COMPITO SCRITTO —
Inserisci tutte queste righe in un elenco numerato e tralascia quelle vuote.

Righe sulla localizzazione di parole ed elementi —
━━━━━━━━━━━━━━━━━━━━━━━━━━━━━━

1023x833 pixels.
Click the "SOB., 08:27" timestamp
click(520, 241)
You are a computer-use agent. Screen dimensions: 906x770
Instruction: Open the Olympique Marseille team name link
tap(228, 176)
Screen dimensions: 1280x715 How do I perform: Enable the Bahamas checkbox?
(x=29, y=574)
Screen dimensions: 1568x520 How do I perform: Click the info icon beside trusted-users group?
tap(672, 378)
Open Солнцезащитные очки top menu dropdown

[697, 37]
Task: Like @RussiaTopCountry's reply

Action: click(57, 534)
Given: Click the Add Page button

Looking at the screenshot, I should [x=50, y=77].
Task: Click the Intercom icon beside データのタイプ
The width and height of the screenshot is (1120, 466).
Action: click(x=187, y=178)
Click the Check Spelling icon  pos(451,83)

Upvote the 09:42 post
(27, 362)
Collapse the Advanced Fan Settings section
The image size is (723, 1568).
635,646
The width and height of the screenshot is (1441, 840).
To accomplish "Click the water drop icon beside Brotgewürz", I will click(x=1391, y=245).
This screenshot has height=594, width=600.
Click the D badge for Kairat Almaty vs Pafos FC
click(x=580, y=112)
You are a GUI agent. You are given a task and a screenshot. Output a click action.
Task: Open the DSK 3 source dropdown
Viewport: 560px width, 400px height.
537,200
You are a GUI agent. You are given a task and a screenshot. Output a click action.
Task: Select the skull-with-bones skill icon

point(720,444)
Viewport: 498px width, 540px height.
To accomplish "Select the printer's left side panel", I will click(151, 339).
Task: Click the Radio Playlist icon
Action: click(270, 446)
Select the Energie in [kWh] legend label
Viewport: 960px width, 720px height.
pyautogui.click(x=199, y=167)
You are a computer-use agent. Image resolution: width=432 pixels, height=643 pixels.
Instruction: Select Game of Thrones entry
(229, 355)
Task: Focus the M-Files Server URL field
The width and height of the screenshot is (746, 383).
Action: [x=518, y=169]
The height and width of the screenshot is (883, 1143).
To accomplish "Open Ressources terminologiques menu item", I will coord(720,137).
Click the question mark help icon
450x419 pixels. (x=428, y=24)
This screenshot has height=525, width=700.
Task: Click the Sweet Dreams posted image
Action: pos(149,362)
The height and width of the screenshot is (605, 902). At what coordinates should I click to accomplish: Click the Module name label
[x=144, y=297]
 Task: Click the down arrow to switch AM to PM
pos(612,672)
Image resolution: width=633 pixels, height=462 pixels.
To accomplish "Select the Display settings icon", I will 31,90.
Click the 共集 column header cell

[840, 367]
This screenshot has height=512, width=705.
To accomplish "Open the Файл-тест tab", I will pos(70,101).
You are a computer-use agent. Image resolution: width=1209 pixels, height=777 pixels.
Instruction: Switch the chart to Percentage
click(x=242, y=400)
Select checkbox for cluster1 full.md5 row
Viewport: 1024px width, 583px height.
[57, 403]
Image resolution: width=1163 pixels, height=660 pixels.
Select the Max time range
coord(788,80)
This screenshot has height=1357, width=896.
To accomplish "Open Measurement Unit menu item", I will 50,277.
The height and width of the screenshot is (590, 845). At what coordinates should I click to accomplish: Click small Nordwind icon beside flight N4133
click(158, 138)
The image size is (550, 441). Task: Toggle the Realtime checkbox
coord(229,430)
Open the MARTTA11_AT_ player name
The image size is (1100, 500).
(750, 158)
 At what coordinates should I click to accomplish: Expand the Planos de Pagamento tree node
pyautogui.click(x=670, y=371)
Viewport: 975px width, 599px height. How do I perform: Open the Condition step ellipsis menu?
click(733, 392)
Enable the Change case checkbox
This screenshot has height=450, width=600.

━━━━━━━━━━━━━━━━━━━━━━━━━━━━━━

RISPOSTA —
1. 1023x833 pixels.
2. Click the "SOB., 08:27" timestamp
3. click(520, 241)
4. You are a computer-use agent. Screen dimensions: 906x770
5. Instruction: Open the Olympique Marseille team name link
6. tap(228, 176)
7. Screen dimensions: 1280x715 How do I perform: Enable the Bahamas checkbox?
8. (x=29, y=574)
9. Screen dimensions: 1568x520 How do I perform: Click the info icon beside trusted-users group?
10. tap(672, 378)
11. Open Солнцезащитные очки top menu dropdown
12. [697, 37]
13. Task: Like @RussiaTopCountry's reply
14. Action: click(57, 534)
15. Given: Click the Add Page button
16. Looking at the screenshot, I should [x=50, y=77].
17. Task: Click the Intercom icon beside データのタイプ
18. The width and height of the screenshot is (1120, 466).
19. Action: click(x=187, y=178)
20. Click the Check Spelling icon  pos(451,83)
21. Upvote the 09:42 post
22. (27, 362)
23. Collapse the Advanced Fan Settings section
24. The image size is (723, 1568).
25. 635,646
26. The width and height of the screenshot is (1441, 840).
27. To accomplish "Click the water drop icon beside Brotgewürz", I will click(x=1391, y=245).
28. This screenshot has height=594, width=600.
29. Click the D badge for Kairat Almaty vs Pafos FC
30. click(x=580, y=112)
31. You are a GUI agent. You are given a task and a screenshot. Output a click action.
32. Task: Open the DSK 3 source dropdown
33. Viewport: 560px width, 400px height.
34. 537,200
35. You are a GUI agent. You are given a task and a screenshot. Output a click action.
36. Task: Select the skull-with-bones skill icon
37. point(720,444)
38. Viewport: 498px width, 540px height.
39. To accomplish "Select the printer's left side panel", I will click(151, 339).
40. Task: Click the Radio Playlist icon
41. Action: click(270, 446)
42. Select the Energie in [kWh] legend label
43. Viewport: 960px width, 720px height.
44. pyautogui.click(x=199, y=167)
45. You are a computer-use agent. Image resolution: width=432 pixels, height=643 pixels.
46. Instruction: Select Game of Thrones entry
47. (229, 355)
48. Task: Focus the M-Files Server URL field
49. The width and height of the screenshot is (746, 383).
50. Action: [x=518, y=169]
51. The height and width of the screenshot is (883, 1143).
52. To accomplish "Open Ressources terminologiques menu item", I will coord(720,137).
53. Click the question mark help icon
54. 450x419 pixels. (x=428, y=24)
55. This screenshot has height=525, width=700.
56. Task: Click the Sweet Dreams posted image
57. Action: pos(149,362)
58. The height and width of the screenshot is (605, 902). At what coordinates should I click to accomplish: Click the Module name label
59. [x=144, y=297]
60.  Task: Click the down arrow to switch AM to PM
61. pos(612,672)
62. Image resolution: width=633 pixels, height=462 pixels.
63. To accomplish "Select the Display settings icon", I will 31,90.
64. Click the 共集 column header cell
65. [840, 367]
66. This screenshot has height=512, width=705.
67. To accomplish "Open the Файл-тест tab", I will pos(70,101).
68. You are a computer-use agent. Image resolution: width=1209 pixels, height=777 pixels.
69. Instruction: Switch the chart to Percentage
70. click(x=242, y=400)
71. Select checkbox for cluster1 full.md5 row
72. Viewport: 1024px width, 583px height.
73. [57, 403]
74. Image resolution: width=1163 pixels, height=660 pixels.
75. Select the Max time range
76. coord(788,80)
77. This screenshot has height=1357, width=896.
78. To accomplish "Open Measurement Unit menu item", I will 50,277.
79. The height and width of the screenshot is (590, 845). At what coordinates should I click to accomplish: Click small Nordwind icon beside flight N4133
80. click(158, 138)
81. The image size is (550, 441). Task: Toggle the Realtime checkbox
82. coord(229,430)
83. Open the MARTTA11_AT_ player name
84. The image size is (1100, 500).
85. (750, 158)
86.  At what coordinates should I click to accomplish: Expand the Planos de Pagamento tree node
87. pyautogui.click(x=670, y=371)
88. Viewport: 975px width, 599px height. How do I perform: Open the Condition step ellipsis menu?
89. click(733, 392)
90. Enable the Change case checkbox
91. This screenshot has height=450, width=600.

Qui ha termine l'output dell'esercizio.